Economics and Finance of Molten Salt Reactors

MSR (Molten Salt Reactor) is a fast or thermal reactor technology cooled by molten salts in the liquid phase and moderated, in most cases, by the graphite. In this technology, the fuel can be in either liquid or solid form.

Economics of Molten Salt Nuclear Reactors

Progress in Nuclear Energy. Volume 129, November 202. Economics and Finance of Molten Salt Reactors

Moir and other previous analysis reaches the following two main results:
– LCOE of a 1000 MWe MSR (20% enriched): $36.5/MWh;
– LCOE of a 1000 MWe MSR is 7% lower than an equal size PWR and 9% lower than an equal size coal plant.

However, the analysis does not consider the impact on the cost of several items such as safety, licensing, and environmental standard.

Terrestrial Energy’s 195 MWe IMSR uses graphite as moderator and molten salts as coolant. Terrestrial Energy’s IMSR is envisaged to adopt modular construction. The 195 MWe IMSR power plant plan is for 4 year construction timeline and an upfront investment of less than $1 Billion. IMSRs could dispatch power at under $50/MWh.

The ThorCon is a 250 MWe scaled-up version of the Oak Ridge MSR Experiment which will use graphite as moderator and a mixture of sodium and beryllium fluoride salts as coolant. Thorcon NPP drawing presents two 250 MWe power modules. They estimation $800–1000/kWe and an electricity generation cost of $30/MWh for a 500 MWe ThorCon NPP. This would drop significantly with a mass production system using shipyards for construction.

Moltex Energy’s SSRs are modular with a size flexible from 150 MWe to 1200 MWe. Moltex Energy commissioned a cost estimation from Atkins Ltd (nuclear engineering company), which estimated a cost to build a NOAK 1 GWe SSR of $2083/kWe. The estimated cost range was $1339-3703/kWe (Energy Economist, 2015). Moltex estimates capital cost of 1 GWe SRR is estimated at $1950/kWe and the LCOE at $44.64/MWh.

The Elysium’s MCSFR is a size-flexible (50–1200 MWe) MSR will use Chloride based Fuel Salt as coolant. There is no detailed cost analysis for this reactor.

SOURCES – Economics and Finance of Molten Salt Reactors
Written By Brian Wang. Nextbigfuture.com

6 thoughts on “Economics and Finance of Molten Salt Reactors”

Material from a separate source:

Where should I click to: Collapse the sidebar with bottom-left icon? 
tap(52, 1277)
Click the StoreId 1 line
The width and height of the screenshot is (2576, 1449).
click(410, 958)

  1. I think the key to making this idea practical will be using a CD-changer style carousel for installing reactor modules. You want to keep some modules online and pumping out power while you change out the spent modules.

    All done while maintaining safety of course, and with a local and practical means of recycling the nuclear waste from the old modules.
    Automate as much as possible so you don't need someone with a doctorate in nuclear science operating the crane.

  2. Agreed – there have been technological advancements in the battery department. However, infrastructure like charging stations everywhere is what made EV useful in peoples minds. Range anxiety etc.
    Short daily city driving, which is the majority of use cases, has been technically possible for a very long time.

    Going back to nuclear plants, if I were an energy minister responsible for procuring power production for the next decade, could I possibly consider MSR even if there were a couple alternatives on the shelf?
    Where can I buy fuel and where can I process the spent fuel?
    There will still be waste, even if it's more short lived, long enough to be a problem.

    I may have to build that infrastructure myself. I guess someone will eventually sell me the fuel because that's easy "fire and forget" money. No one wants to deal with spent fuel. If there was a holistic cost effective solution to the entire thing, new nuclear would grow quickly.

  3. Those fuel pellet bundles in cooling pools represent decades of operation in a MSR, with much better than the .05 fuel burn of a LWR.

  4. To go off on an unwanted tangent, it's unfair to the car industry to say that EVs were just lacking someone to try scaling up battery production.

    For almost all that time, the basic chemistry to give us sufficient energy density just wasn't there. And even once some suitable chemistries WERE in the labs, they were too unstable to put in a consumer product until we were able to have a little computer chip sitting on each cell monitoring and controlling voltage, temperature, current, recharging current etc. to make sure they were all kept under control.

    Even the basic power control unit, required to let you have an accelerator with more finesse than ON/OFF, was still a very expensive, delicate and/or inefficient thing until high power semiconductor power electronics became cheap.

  5. No reprocessing. Build a Thorium breeder reactor that can burn most of its own waste and chemically process or leach out the rest.

  6. There seems to be no shortage of interesting reactor designs.
    Is there any practical work being done to establish the infrastructure needed to close the fuel cycle for these plants? One can't have "mass production" of reactors unless they are backed up by cost efficient fuel production and waste product processing.
    A bit like the EV car industry that was paralyzed for a century because there was no Tesla that scaled up battery production and backing infrastructure.